=== Exercise ===
Copy word for word the part of the Smolansky excerpt below that starts at the words "Smolansky assumed the" and ends after "15 technical reports.".

=== Page extract ===
After remaining in clandestinity for over a month, he left the country through Brazil dressed as a priest to avoid being identified and subsequently went into exile in the United States. In August 2019, the Office of the Comptroller General of the Republic of Venezuela issued a new measure barring him from holding public office for 15 years.

During his exile, he has reported being the target of smear campaigns, including anti-Semitic hate speech on digital platforms and threats broadcast by state media. The United States Department of State's International Religious Freedom Report documented attacks motivated by his religious background.

=== OAS Special Envoy ===
In September 2018, the Secretary of the Organization of American States, Luis Almagro, appointed him as special envoy to address the Venezuelan migration crisis.

Smolansky assumed the position at a time when the displacement of Venezuelans has been estimated between 8 and 9 million people, categorized by his office and international agencies as the largest in the world.

During his tenure, he promoted regional protection frameworks and coordinated policy responses among OAS member states. He conducted over 20 official visits to 11 countries in the hemisphere and published 15 technical reports.

These documents, prepared with local governments, civil society, and international institutions, attributed the massive displacement of Venezuelans to the national humanitarian emergency, as well as the country’s political instability, collapse of basic services, and economic crisis.

Although his office did not provide direct humanitarian assistance, he advocated for the integration of the diaspora. During that period, countries such as Colombia, Peru, and Brazil adopted temporary protection mechanisms, expanded access to health services for migrants, and recognized expired Venezuelan passports to facilitate legal status and mobility.

=== María Corina Machado's International Team ===
In 2023, he joined the international team of opposition leader María Corina Machado to coordinate the diaspora's participation in the Unitary Platform's primary elections and, subsequently, in the 2024 presidential elections.

Based on voting records compiled by more than 600,000 volunteers, Edmundo González Urrutia won the election, a result supported by independent media analyses and by governments such as those of the United States and the European Union, while Venezuelan authorities proclaimed Nicolás Maduro the winner.

=== Study material ===
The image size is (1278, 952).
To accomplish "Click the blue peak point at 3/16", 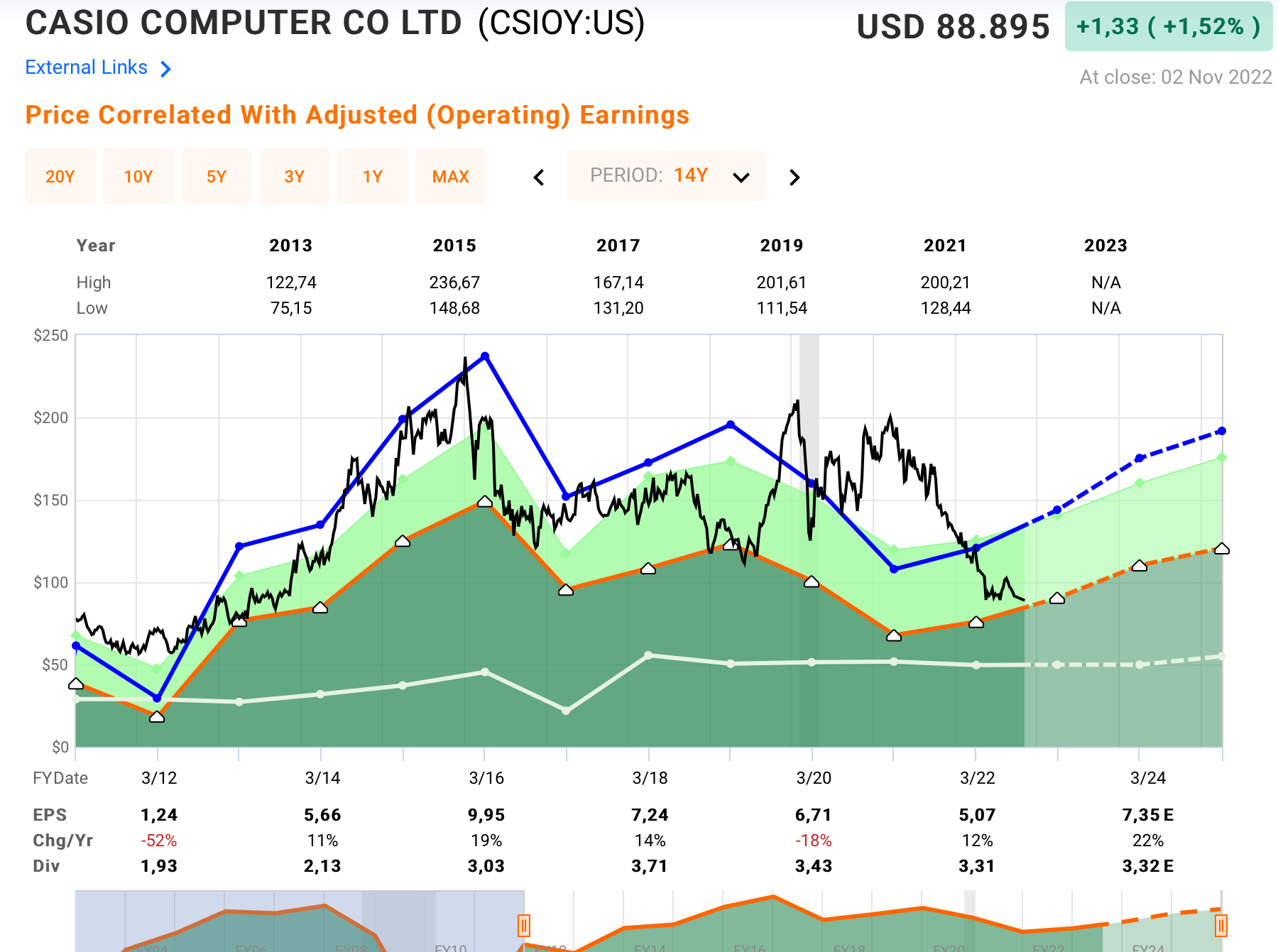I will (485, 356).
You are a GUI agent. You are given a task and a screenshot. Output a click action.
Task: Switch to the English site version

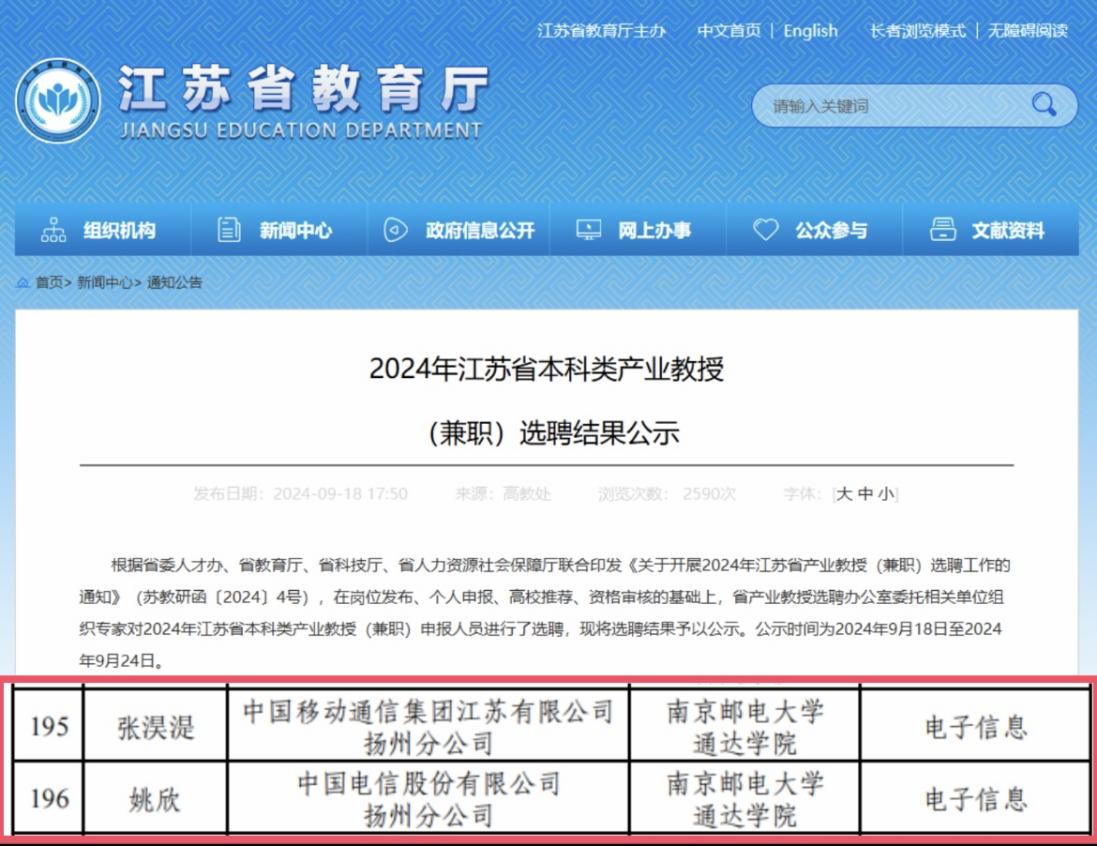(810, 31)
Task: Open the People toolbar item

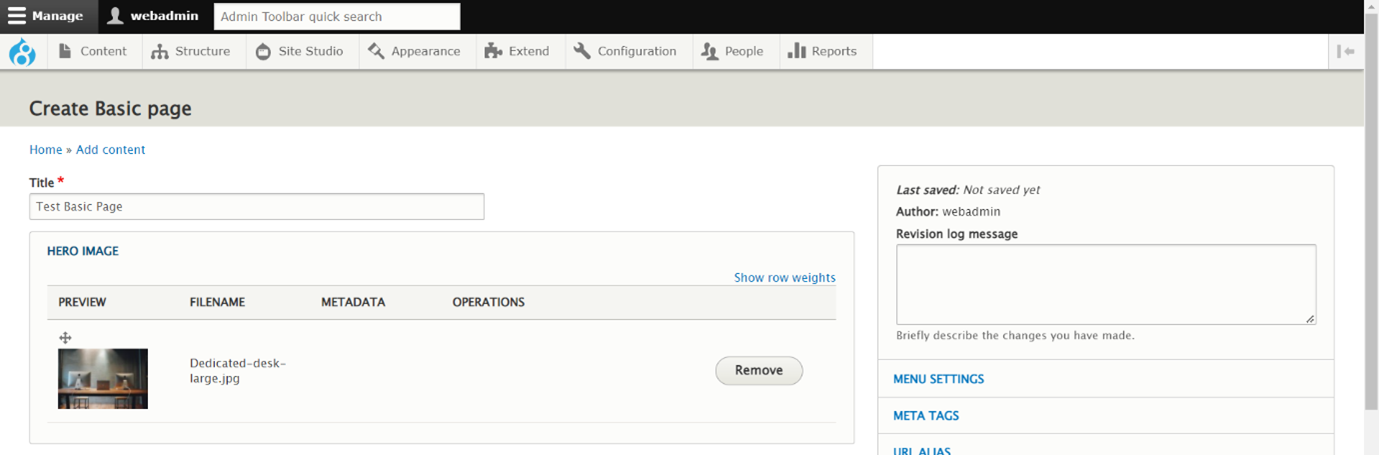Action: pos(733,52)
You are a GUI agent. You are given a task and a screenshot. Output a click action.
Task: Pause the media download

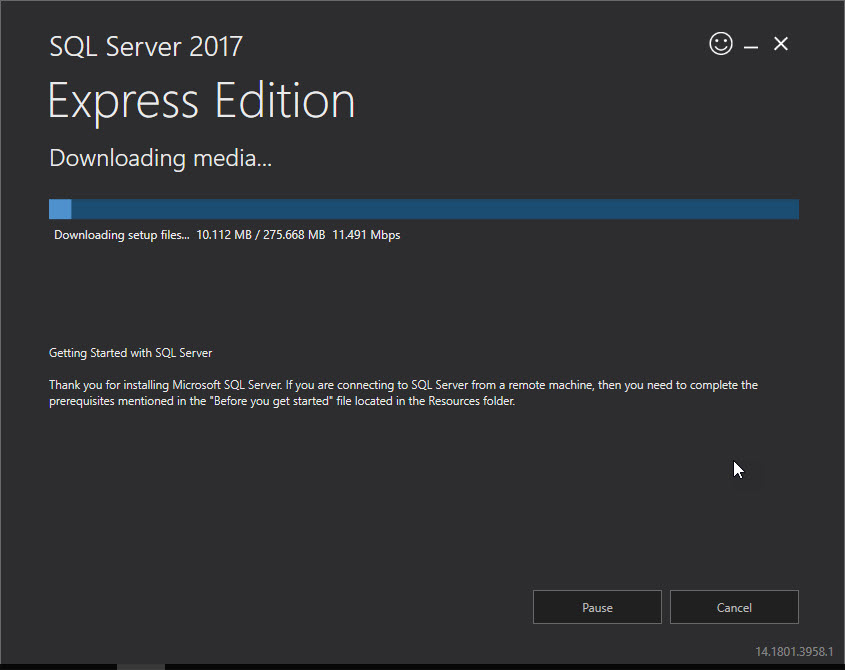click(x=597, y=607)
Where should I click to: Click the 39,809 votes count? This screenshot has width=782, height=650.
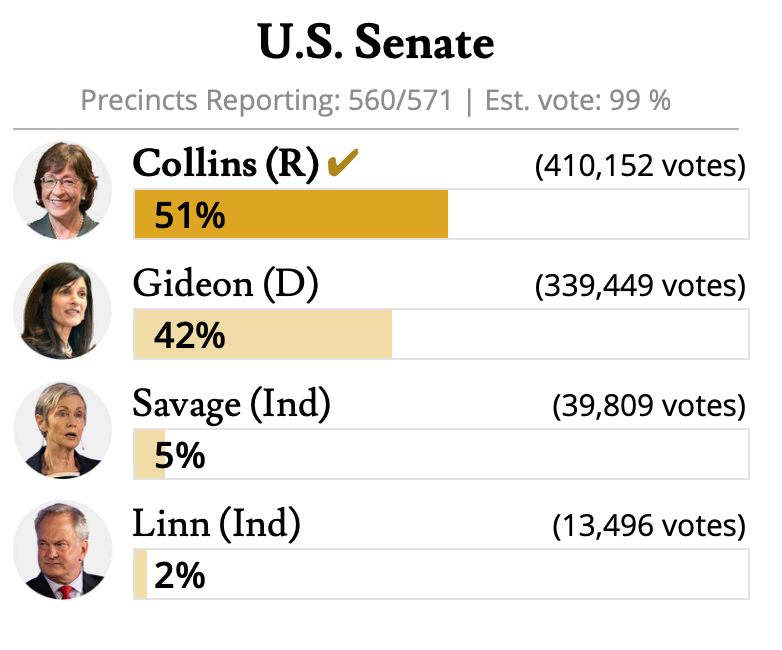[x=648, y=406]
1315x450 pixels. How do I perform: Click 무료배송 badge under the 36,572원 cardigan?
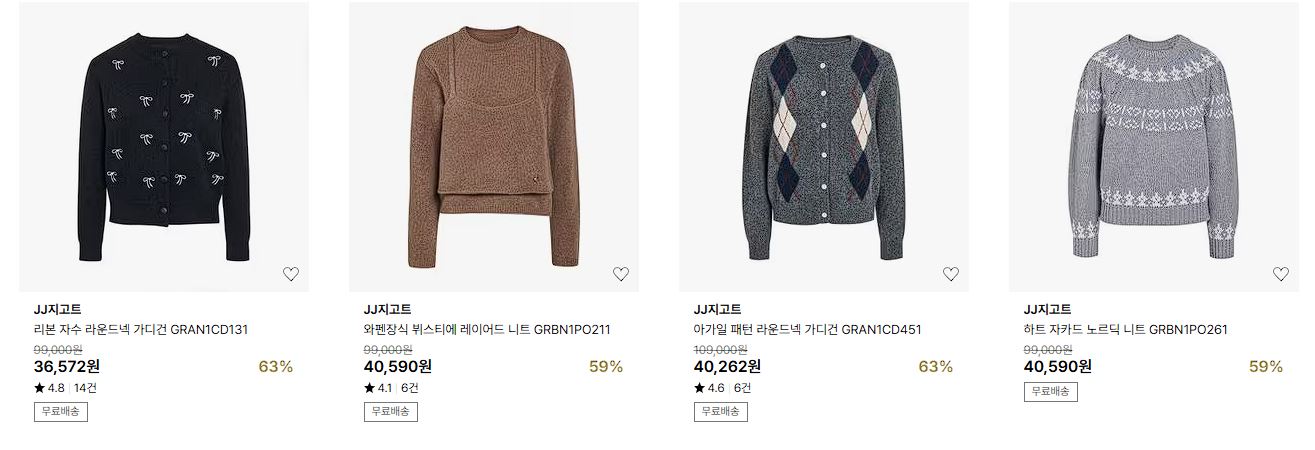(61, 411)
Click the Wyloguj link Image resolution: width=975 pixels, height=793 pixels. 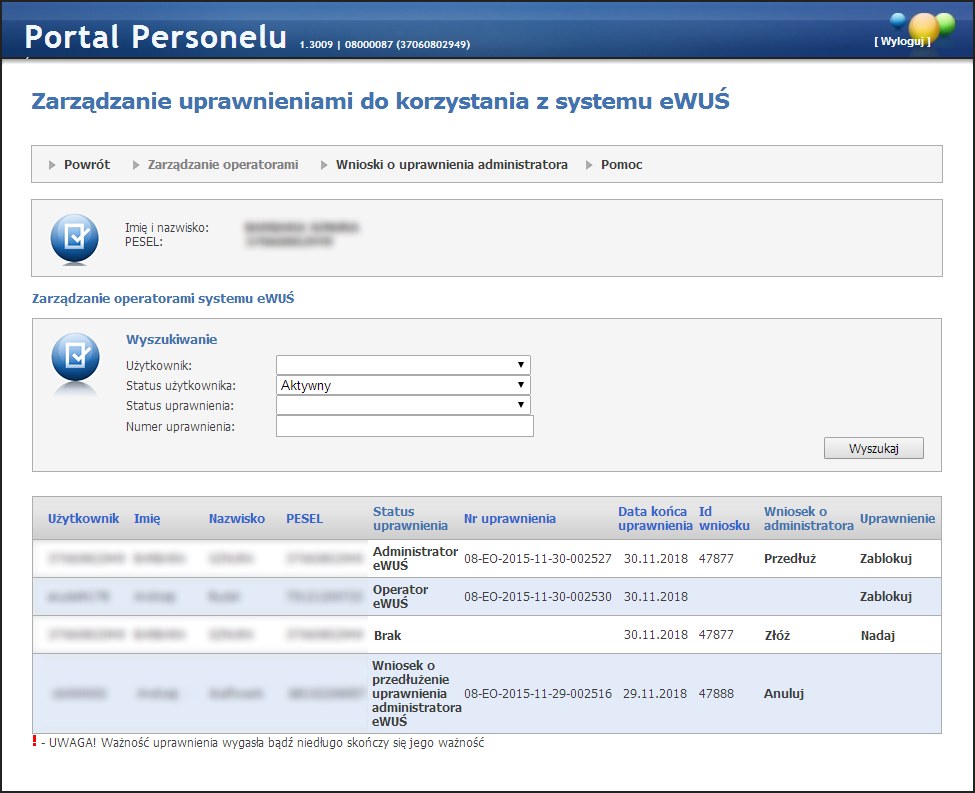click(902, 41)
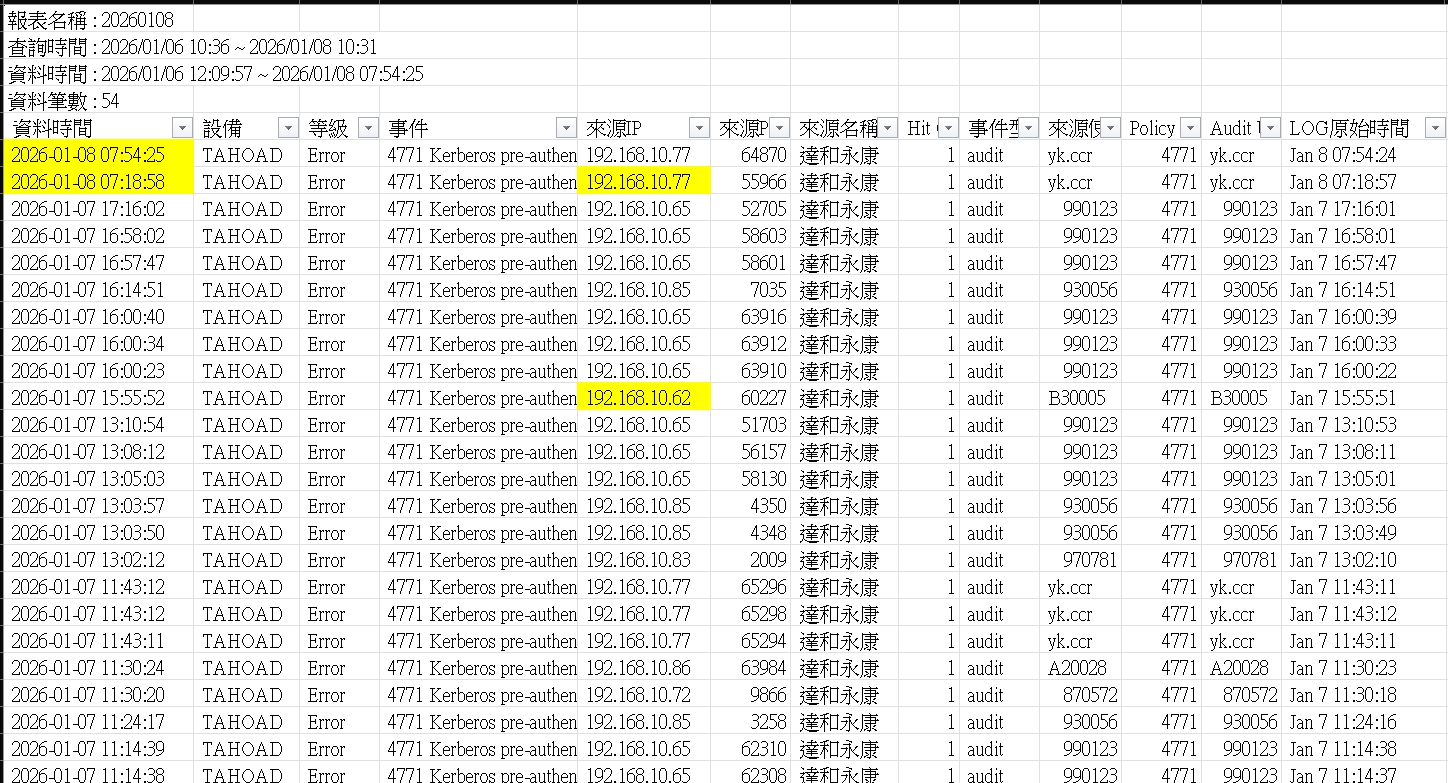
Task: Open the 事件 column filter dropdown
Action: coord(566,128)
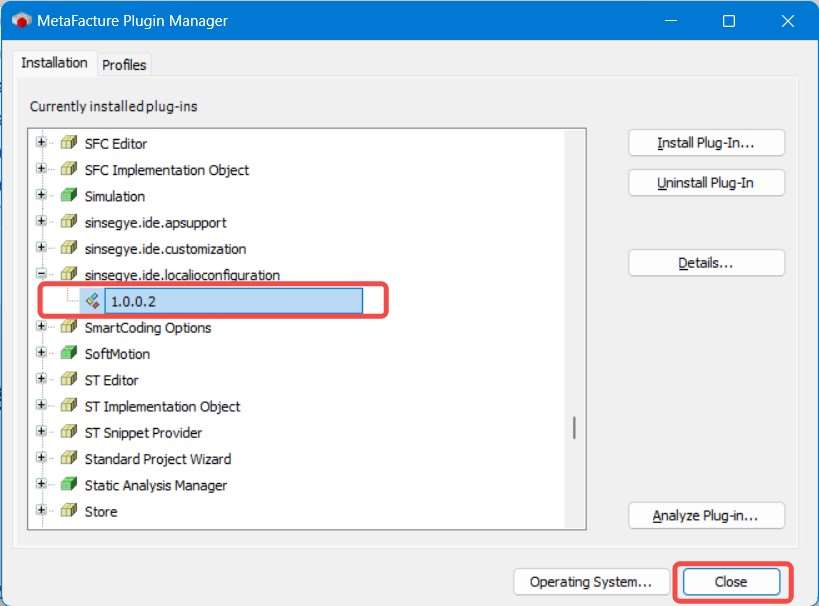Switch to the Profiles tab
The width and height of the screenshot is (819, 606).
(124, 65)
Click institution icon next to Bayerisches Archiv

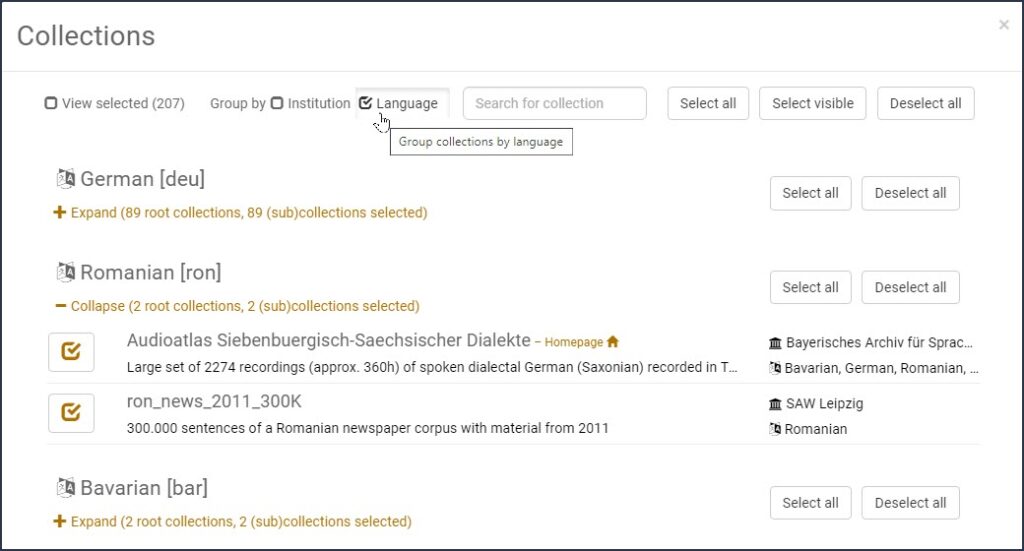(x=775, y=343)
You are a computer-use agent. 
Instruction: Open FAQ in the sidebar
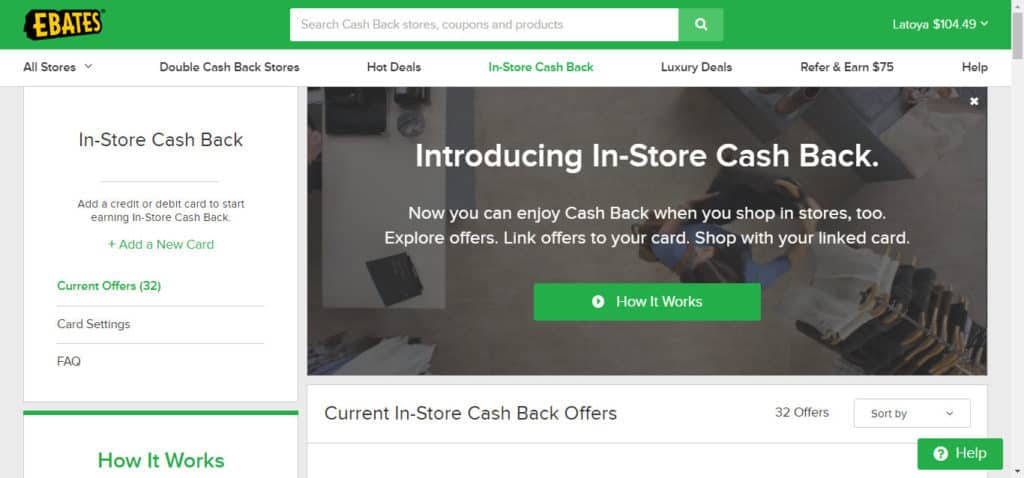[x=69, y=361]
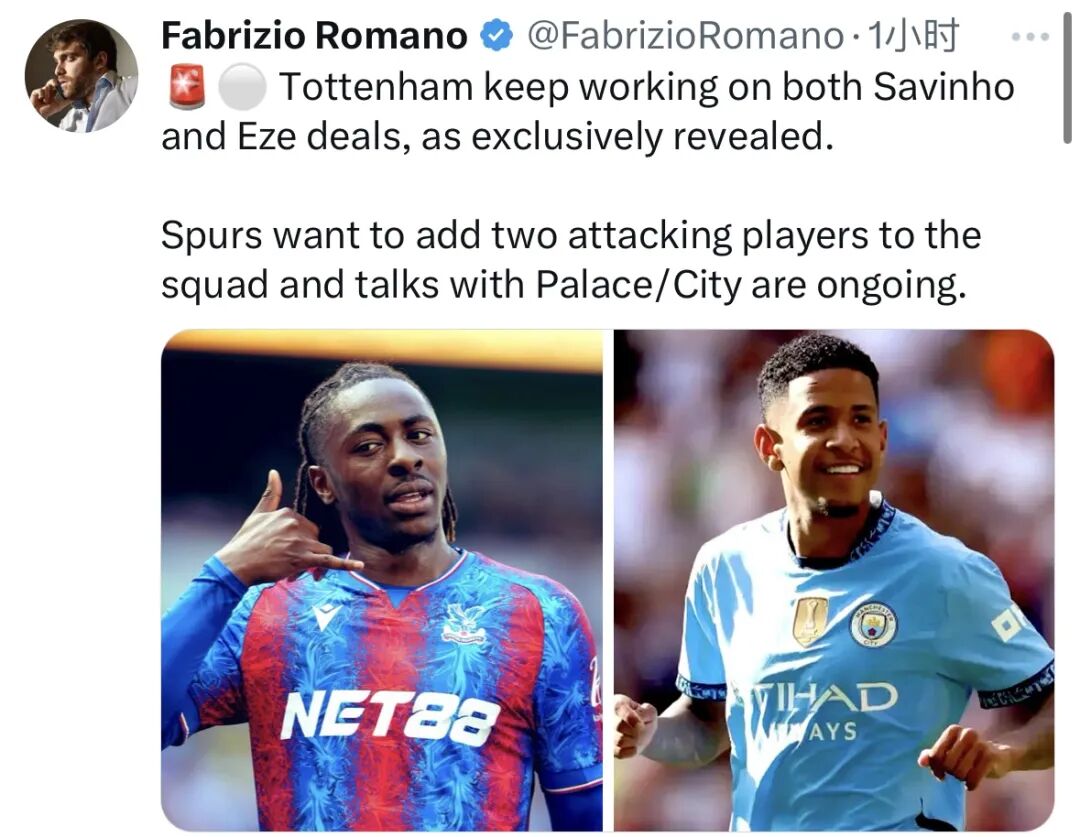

=== Exercise result ===
Smolansky assumed the position at a time when the displacement of Venezuelans has been estimated between 8 and 9 million people, categorized by his office and international agencies as the largest in the world.

During his tenure, he promoted regional protection frameworks and coordinated policy responses among OAS member states. He conducted over 20 official visits to 11 countries in the hemisphere and published 15 technical reports.